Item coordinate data
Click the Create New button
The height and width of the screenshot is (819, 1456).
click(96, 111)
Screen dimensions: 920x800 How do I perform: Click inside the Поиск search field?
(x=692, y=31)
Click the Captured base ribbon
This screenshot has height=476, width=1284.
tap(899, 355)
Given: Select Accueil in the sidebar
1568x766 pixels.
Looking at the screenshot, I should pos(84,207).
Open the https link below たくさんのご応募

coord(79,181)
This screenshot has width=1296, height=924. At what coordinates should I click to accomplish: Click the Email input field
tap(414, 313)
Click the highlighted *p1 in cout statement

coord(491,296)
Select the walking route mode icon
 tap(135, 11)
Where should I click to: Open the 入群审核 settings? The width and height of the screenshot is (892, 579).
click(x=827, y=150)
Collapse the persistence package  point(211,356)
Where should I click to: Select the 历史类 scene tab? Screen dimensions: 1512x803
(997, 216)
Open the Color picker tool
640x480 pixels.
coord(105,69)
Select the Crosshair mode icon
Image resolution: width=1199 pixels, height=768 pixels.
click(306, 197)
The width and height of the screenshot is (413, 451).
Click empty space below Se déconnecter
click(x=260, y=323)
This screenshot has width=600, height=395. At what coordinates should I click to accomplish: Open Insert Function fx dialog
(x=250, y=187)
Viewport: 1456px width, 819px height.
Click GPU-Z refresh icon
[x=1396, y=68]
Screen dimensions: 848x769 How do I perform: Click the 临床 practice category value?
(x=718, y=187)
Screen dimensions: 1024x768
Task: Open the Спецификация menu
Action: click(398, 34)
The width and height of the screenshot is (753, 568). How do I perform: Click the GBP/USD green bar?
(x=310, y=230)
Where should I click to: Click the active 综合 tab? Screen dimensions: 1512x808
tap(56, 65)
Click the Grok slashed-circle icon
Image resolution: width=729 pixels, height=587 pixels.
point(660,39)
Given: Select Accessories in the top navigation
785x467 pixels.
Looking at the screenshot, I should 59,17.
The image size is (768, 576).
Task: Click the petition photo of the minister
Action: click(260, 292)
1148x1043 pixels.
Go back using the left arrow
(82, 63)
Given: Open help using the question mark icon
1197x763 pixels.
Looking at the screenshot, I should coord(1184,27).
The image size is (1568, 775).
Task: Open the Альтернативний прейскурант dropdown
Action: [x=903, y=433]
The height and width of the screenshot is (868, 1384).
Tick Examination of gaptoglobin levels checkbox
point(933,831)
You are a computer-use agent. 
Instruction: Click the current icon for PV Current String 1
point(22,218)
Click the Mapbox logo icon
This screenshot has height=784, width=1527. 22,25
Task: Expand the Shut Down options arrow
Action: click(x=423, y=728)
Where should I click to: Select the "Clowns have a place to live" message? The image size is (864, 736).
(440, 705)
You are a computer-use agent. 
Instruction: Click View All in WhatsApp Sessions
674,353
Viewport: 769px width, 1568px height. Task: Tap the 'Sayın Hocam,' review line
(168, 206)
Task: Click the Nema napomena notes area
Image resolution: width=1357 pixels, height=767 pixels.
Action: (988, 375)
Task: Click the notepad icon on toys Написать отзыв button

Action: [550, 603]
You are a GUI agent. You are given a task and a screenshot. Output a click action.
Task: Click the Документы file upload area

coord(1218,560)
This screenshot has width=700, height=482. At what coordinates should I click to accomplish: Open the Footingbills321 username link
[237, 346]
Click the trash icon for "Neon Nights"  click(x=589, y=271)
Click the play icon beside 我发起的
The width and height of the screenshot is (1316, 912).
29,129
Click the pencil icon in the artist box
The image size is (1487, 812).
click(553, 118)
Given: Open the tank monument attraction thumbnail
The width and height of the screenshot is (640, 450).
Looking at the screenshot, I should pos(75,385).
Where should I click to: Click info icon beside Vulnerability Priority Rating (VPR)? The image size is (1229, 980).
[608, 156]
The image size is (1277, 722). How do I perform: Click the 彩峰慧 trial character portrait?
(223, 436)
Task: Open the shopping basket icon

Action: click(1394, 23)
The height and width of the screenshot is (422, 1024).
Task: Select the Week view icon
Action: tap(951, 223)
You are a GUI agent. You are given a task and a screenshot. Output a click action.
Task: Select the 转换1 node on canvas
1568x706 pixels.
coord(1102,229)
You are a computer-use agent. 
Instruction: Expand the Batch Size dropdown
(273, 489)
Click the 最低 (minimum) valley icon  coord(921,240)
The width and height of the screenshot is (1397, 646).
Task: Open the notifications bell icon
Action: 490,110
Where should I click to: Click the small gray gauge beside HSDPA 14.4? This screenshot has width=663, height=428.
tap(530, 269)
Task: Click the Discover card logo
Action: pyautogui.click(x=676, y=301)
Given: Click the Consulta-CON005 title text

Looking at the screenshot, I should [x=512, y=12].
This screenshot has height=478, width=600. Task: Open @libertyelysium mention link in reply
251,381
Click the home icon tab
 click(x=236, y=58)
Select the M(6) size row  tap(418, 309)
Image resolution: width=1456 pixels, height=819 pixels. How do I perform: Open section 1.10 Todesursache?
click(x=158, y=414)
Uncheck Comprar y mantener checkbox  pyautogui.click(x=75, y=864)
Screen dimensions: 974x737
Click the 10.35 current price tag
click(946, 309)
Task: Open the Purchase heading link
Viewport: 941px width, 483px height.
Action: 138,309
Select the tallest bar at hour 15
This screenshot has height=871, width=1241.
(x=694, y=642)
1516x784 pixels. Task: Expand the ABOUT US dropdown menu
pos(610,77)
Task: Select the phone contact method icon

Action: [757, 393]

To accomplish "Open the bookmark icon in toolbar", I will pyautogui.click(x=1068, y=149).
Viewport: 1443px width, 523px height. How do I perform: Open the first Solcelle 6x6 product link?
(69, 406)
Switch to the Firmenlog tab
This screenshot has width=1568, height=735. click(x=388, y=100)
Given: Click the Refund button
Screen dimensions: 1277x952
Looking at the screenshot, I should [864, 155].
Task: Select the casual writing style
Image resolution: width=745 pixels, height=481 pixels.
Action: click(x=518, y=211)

> _REQUIRED TASK_
Write out the lines above, starting with the line that contains "Click the play icon beside 我发起的" and ending with the line that contains "coord(1102,229)", including both.

> _FINISHED EXERCISE_
Click the play icon beside 我发起的
The width and height of the screenshot is (1316, 912).
29,129
Click the pencil icon in the artist box
The image size is (1487, 812).
click(553, 118)
Given: Open the tank monument attraction thumbnail
The width and height of the screenshot is (640, 450).
Looking at the screenshot, I should pos(75,385).
Where should I click to: Click info icon beside Vulnerability Priority Rating (VPR)? The image size is (1229, 980).
[608, 156]
The image size is (1277, 722). How do I perform: Click the 彩峰慧 trial character portrait?
(223, 436)
Task: Open the shopping basket icon

Action: click(1394, 23)
The height and width of the screenshot is (422, 1024).
Task: Select the Week view icon
Action: tap(951, 223)
You are a GUI agent. You are given a task and a screenshot. Output a click action.
Task: Select the 转换1 node on canvas
1568x706 pixels.
coord(1102,229)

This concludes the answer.